Highlights from EA's E3 press event
LOS ANGELES--I had to hold back a laugh or two as Electronic Arts' E3 press conference kicked off. Not because of its scale, which was quite large in LA's Orpheum Theater, but because it began with a video of Need For Speed: Hot Pursuit, EA's latest vehicular "chase or race" title that features rural mountain police driving Bugatti Veyrons.
How a sleepy mountain town's police force got itself a $1.7 million supercar was never really explained. But the hiss of turbo, the wild revving of million-dollar engines, and the road signs that frequently went whipping by in a blur of yellow only made it easier to forget. After all, it's EA's world, and after sitting through enough of the company's trailers you just end up accepting it as its own form of reality.
As the video transitioned into a live demo of Hot Pursuit, EA's Craig Sullivan desperately tried to catch up with the bad guy in a Lamborghini Gallardo, who was eventually flipped, totaled, and presumably still alive, despite the epic slow motion crash sequence that sent bits of the car showering toward the camera. In other words, exactly the kind of thing you'd expect to happen when you mess with the boys in blue--and their car with tires that cost $25,000.
The pomp and circumstance of the event came just two hours after Microsoft had unveiled a smaller, more feature packed Xbox 360 hardware, and demoed a handful of motion-controlled games that will run on the Kinect platform. EA followed suite, showing off its Active series, which has been designed to get gamers off the couch by turning exercise into a series of mini-games.

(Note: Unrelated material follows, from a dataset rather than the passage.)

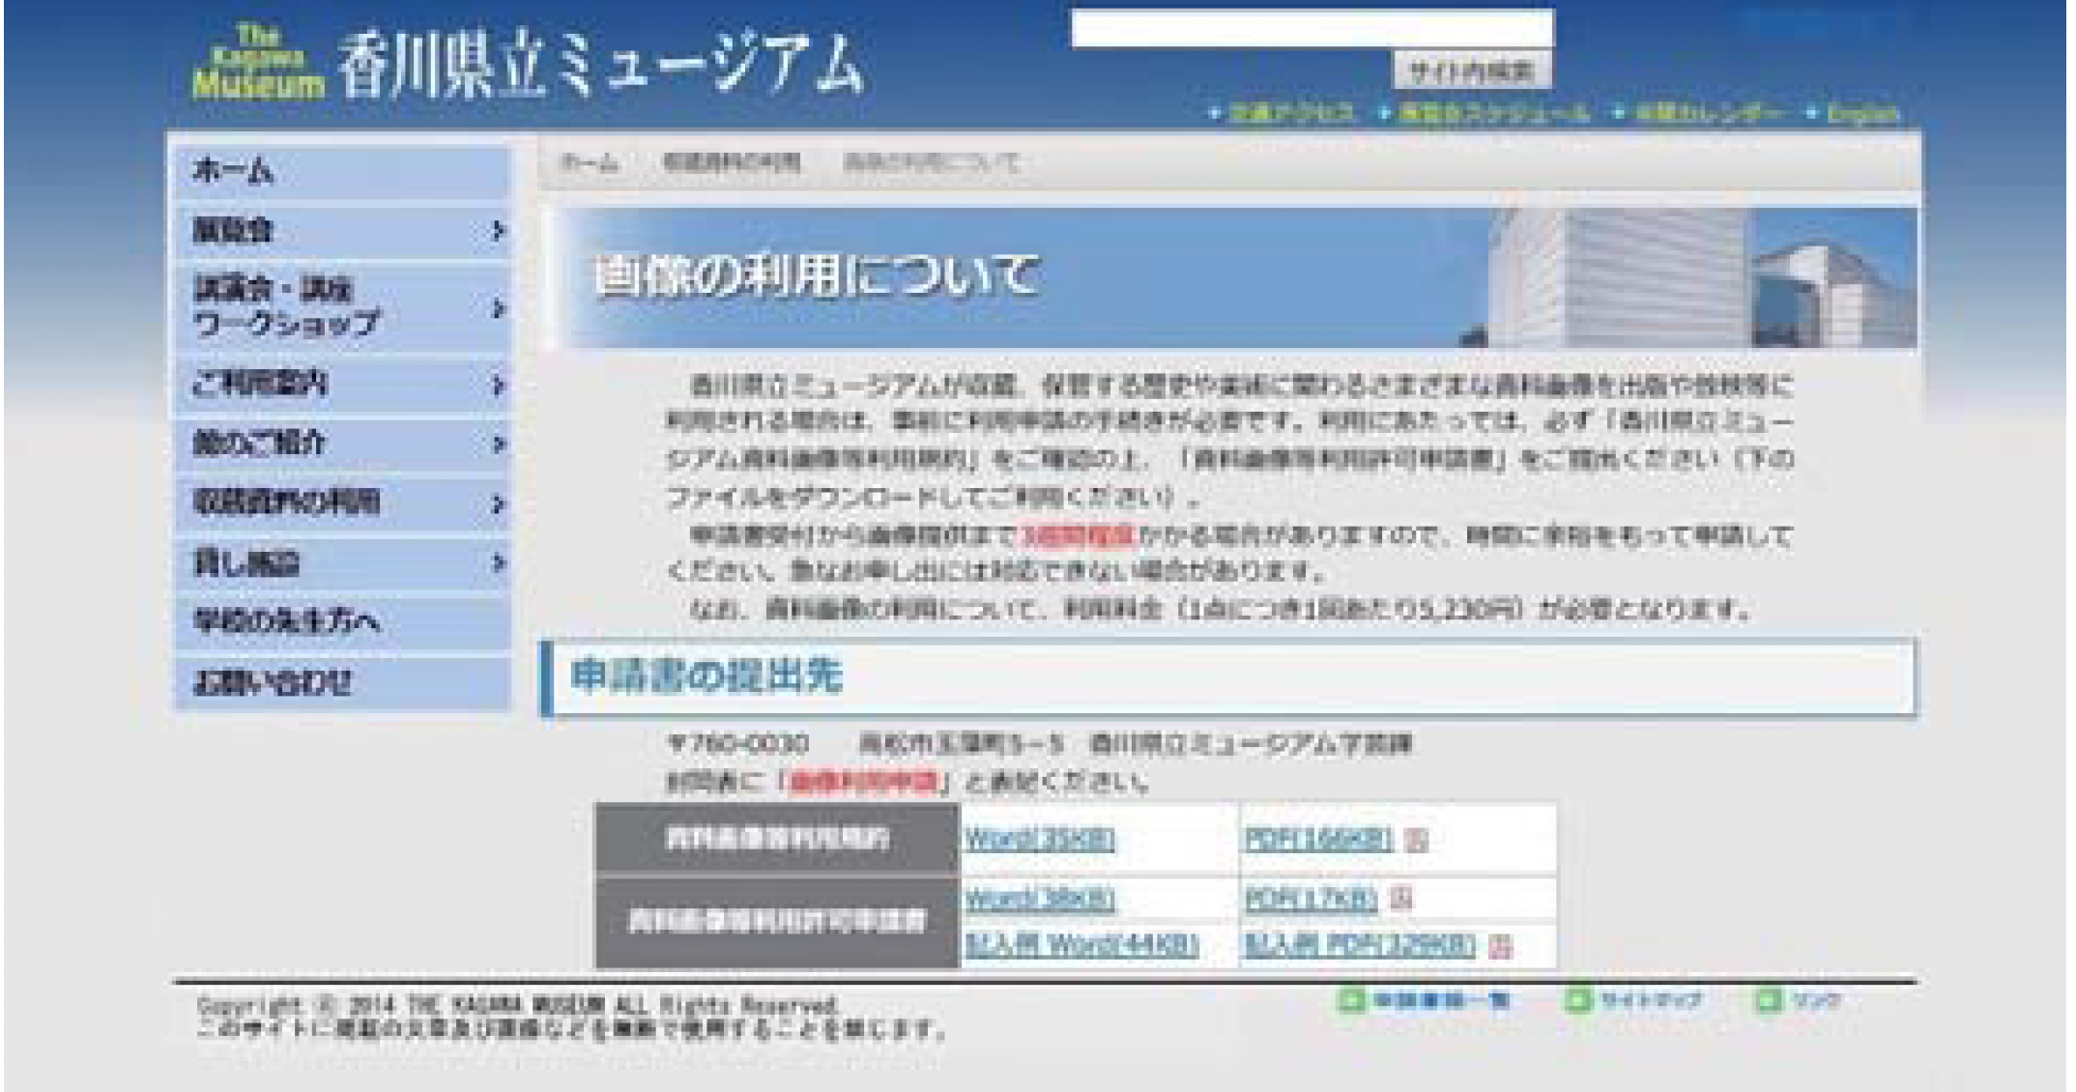Click the site search text field
Screen dimensions: 2076x1092
1311,29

The new version of Active (called simply Active 2) comes out in November and works on all three major consoles. However, on stage it seemed to have the best showing on the Xbox 360, which was using a Kinect unit to track the demo player's body movements. The players using Sony's PlayStation 3 and Wii, on the other hand, had to have sensors attached to various parts of their bodies--and even then, the movement looked a little artificial when rendered back on screen.